Shinsekai no Ko (by) Tomarida – because I stopped, thank me later – subtitle Indonesia new.

That actually makes sense:


“Karena nginep sama anak saudara, makanya jangan ganggu – thanks later ya”

Or more creatively:

“Lagipula ini kan nginep sama sepupu kecil, jadi ya gitu deh. Makasih nanti aja.”

The “thank me later” in your prompt suggests:

This phrase is a social shield — you say it when you don’t want to explain your situation, but you promise it will make sense later. Shinsekai no Ko (by) Tomarida – because I


Yes, if:

No, if:

Jika video yang Anda tontan adalah adaptasi dari visual novel atau anime dengan judul yang mirip (kemungkinan besar adalah judul Jepang yang di-remake oleh fansub), ceritanya biasanya berkisar pada tema fantasi gelap (dark fantasy) atau drama psikologis.

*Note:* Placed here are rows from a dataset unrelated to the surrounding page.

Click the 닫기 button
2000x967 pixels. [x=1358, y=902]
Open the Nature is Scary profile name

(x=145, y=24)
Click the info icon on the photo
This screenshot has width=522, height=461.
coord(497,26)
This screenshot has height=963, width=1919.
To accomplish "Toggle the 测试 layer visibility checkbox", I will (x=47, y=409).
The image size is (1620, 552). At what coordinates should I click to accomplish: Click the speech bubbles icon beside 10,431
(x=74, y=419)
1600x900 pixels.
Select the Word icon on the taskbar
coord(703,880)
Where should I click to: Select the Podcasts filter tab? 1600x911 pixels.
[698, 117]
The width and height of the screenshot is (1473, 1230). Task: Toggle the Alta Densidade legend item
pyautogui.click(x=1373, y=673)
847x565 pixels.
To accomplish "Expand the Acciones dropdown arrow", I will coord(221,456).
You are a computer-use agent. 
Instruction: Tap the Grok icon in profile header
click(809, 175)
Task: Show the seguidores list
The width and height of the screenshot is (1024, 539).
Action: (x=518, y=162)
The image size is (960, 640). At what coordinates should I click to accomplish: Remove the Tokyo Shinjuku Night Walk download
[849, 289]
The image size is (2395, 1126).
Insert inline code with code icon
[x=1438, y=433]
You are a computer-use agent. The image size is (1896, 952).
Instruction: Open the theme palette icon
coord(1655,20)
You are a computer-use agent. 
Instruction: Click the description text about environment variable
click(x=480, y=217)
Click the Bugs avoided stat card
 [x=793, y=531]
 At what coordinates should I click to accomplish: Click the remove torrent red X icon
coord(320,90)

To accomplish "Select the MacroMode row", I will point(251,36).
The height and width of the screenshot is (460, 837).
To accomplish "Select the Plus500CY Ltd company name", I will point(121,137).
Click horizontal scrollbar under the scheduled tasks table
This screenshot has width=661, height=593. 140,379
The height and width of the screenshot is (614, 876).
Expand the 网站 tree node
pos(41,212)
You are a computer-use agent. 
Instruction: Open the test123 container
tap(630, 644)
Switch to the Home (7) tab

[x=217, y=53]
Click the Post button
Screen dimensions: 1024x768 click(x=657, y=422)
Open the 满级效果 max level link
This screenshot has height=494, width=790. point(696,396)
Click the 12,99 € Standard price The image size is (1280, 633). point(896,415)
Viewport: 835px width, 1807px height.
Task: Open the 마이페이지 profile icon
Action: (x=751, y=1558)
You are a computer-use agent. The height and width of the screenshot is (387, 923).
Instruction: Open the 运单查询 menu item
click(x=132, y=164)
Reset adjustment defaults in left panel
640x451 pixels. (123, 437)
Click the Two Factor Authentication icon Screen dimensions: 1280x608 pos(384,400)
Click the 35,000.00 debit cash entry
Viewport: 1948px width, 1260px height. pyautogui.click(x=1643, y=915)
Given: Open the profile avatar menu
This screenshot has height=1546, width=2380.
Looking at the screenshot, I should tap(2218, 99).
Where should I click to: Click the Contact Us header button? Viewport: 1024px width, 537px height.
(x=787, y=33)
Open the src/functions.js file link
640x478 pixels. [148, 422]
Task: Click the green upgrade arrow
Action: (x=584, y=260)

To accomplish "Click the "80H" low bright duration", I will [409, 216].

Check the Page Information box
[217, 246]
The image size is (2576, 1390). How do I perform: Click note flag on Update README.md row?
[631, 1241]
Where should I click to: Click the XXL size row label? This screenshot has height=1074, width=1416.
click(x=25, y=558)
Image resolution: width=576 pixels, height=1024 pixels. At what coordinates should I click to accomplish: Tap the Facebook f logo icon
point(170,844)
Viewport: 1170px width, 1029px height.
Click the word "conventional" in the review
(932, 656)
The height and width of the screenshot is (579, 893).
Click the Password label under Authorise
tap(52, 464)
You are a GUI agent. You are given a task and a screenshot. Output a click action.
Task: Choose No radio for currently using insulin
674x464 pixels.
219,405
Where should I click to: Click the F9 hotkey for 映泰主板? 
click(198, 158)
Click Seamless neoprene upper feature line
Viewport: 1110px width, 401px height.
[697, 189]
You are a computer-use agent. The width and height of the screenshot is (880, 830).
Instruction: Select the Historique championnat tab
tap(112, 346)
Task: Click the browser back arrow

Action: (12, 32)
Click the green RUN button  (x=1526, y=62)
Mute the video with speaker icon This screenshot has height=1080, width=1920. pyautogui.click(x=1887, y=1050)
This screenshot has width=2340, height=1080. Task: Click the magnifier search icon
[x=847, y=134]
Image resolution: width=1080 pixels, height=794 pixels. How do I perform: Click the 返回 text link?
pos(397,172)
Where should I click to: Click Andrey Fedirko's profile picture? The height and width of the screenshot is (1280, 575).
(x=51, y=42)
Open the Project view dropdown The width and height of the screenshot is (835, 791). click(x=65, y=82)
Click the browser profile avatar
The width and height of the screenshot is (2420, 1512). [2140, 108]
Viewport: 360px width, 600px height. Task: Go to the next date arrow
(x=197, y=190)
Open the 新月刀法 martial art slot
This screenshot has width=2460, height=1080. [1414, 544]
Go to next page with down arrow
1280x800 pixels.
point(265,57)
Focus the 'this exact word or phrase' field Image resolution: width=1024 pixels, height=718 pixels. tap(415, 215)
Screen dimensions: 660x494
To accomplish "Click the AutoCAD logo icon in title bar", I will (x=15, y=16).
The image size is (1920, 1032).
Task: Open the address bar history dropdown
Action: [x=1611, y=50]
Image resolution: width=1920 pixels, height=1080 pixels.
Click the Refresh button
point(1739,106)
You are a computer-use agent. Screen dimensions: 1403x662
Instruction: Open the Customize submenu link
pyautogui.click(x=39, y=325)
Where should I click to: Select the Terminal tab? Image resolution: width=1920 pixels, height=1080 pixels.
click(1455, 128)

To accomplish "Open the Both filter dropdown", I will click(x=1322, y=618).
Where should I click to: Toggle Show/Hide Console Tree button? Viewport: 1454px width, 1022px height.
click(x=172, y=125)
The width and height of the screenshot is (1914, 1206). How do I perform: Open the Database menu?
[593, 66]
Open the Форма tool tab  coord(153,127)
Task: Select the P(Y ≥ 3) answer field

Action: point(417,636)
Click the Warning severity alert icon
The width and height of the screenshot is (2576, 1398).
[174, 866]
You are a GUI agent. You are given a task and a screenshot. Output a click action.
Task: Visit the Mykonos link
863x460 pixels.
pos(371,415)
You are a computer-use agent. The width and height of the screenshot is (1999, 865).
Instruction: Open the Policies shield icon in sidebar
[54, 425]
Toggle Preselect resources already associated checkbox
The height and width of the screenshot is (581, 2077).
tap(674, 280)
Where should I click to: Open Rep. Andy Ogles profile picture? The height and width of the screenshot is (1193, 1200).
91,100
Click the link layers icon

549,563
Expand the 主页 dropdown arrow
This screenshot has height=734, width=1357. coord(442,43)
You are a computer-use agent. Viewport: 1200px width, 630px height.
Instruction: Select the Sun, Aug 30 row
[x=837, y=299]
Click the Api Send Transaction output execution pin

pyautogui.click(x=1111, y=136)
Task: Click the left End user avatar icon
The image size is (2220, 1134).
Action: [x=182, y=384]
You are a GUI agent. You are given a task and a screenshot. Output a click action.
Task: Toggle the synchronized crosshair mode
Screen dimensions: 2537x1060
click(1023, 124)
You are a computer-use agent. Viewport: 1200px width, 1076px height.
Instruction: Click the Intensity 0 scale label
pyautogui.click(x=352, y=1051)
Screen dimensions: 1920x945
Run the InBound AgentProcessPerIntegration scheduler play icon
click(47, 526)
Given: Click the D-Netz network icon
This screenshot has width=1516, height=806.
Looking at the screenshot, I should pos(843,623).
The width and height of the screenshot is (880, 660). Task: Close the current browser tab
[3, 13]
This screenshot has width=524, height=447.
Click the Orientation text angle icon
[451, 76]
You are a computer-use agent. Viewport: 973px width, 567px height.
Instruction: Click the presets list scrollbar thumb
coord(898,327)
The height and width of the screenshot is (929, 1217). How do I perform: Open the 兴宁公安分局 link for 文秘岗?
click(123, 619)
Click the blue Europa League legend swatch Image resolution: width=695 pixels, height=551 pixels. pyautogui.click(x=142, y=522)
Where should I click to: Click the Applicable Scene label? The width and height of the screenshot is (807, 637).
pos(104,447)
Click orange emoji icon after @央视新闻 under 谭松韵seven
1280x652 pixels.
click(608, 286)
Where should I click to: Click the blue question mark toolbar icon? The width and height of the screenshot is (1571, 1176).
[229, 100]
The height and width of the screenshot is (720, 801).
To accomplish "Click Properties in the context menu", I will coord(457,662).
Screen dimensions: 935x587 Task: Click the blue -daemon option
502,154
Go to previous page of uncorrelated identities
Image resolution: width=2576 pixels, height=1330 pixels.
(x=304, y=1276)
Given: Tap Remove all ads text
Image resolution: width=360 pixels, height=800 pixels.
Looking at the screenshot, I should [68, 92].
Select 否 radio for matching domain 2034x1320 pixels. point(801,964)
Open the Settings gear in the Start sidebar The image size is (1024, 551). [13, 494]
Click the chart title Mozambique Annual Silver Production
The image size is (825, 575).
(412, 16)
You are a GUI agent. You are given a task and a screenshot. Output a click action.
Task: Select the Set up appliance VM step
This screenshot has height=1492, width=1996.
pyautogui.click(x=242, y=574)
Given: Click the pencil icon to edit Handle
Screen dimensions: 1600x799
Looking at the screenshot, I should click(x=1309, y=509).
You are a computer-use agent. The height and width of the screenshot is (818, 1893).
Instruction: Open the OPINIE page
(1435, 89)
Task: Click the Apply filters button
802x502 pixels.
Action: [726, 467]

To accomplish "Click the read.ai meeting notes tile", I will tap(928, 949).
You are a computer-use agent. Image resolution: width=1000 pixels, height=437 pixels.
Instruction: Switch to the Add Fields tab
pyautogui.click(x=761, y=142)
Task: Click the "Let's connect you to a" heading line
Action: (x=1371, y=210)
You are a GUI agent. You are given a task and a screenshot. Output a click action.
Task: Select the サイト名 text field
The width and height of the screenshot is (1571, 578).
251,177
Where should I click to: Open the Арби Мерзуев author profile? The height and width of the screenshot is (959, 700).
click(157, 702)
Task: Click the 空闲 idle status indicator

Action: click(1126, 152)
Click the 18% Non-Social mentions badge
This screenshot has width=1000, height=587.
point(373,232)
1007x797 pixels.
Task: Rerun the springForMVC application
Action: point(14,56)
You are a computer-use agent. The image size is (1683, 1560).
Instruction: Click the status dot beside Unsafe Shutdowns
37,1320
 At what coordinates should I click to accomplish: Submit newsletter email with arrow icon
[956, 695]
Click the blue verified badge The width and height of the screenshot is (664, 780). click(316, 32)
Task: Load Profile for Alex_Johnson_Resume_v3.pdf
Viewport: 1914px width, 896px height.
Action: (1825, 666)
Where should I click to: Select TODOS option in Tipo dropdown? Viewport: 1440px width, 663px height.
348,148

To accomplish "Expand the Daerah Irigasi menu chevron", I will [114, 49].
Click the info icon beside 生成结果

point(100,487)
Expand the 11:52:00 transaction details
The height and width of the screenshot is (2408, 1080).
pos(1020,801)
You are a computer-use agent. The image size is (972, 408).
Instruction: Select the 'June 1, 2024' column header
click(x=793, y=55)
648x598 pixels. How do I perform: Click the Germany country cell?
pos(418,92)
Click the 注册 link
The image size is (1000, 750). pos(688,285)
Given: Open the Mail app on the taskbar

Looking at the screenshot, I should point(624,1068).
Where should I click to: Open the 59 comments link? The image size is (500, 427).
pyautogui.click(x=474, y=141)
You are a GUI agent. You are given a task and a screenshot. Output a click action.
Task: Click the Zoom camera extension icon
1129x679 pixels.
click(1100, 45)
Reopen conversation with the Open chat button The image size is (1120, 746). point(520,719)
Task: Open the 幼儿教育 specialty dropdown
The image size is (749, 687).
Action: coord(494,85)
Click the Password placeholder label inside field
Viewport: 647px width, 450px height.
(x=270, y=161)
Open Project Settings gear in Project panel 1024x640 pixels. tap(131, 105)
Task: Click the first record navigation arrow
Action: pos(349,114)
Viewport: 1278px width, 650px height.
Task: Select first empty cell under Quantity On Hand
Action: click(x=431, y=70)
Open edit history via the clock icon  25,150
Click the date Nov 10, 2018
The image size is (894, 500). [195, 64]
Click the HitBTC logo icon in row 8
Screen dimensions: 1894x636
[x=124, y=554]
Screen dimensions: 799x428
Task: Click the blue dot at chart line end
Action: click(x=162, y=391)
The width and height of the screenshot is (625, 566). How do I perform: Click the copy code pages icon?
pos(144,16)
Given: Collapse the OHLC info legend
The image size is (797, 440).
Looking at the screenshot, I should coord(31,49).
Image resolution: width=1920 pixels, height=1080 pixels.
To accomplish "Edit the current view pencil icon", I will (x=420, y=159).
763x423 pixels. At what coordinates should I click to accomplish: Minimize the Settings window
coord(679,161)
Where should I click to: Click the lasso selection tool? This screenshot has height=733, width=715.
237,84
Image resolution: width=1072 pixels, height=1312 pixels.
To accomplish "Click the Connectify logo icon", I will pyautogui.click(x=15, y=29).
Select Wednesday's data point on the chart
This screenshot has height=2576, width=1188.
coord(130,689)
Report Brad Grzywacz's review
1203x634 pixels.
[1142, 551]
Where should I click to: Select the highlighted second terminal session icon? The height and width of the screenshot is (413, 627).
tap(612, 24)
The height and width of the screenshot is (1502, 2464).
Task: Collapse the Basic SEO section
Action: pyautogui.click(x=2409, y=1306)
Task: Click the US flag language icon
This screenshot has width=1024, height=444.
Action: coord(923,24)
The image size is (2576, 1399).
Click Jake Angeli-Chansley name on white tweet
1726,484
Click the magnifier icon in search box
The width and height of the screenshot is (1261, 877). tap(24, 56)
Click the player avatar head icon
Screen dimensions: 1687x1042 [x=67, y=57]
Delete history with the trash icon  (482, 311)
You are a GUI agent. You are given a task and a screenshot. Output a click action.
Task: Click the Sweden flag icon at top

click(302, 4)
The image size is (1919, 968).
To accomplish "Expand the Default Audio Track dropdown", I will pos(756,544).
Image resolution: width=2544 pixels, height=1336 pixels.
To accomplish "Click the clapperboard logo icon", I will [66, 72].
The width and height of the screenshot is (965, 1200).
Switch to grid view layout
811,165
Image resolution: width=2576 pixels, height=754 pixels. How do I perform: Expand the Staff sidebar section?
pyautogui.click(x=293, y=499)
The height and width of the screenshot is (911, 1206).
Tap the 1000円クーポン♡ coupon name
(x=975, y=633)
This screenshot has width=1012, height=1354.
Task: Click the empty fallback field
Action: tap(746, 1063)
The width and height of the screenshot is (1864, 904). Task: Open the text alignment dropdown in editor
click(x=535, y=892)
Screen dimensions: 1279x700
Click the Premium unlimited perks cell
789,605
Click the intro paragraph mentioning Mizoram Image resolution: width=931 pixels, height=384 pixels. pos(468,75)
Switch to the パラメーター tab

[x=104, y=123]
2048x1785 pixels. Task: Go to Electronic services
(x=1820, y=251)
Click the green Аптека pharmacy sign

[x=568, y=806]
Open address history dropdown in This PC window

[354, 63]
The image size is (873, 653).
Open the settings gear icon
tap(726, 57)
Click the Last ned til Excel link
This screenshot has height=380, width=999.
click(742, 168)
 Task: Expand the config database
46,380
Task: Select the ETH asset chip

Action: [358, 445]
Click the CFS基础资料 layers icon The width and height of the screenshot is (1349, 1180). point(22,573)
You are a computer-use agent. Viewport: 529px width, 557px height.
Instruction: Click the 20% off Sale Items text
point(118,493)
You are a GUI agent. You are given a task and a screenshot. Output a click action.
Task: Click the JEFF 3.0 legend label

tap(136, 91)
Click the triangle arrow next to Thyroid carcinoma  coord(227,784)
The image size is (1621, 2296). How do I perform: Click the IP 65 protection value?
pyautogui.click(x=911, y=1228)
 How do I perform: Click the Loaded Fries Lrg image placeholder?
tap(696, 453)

In Indonesian internet culture (Twitter, TikTok, FB), random Japanese-sounding phrases often become:

This phrase sounds like:

The extra “wo” makes it feel broken but cute — like a foreigner trying to speak Japanese. Indonesians love that.


We’ve seen:

SNK combines all three:

But unlike Usagi Drop, SNK never romanticizes the age gap. It makes you sit in the discomfort.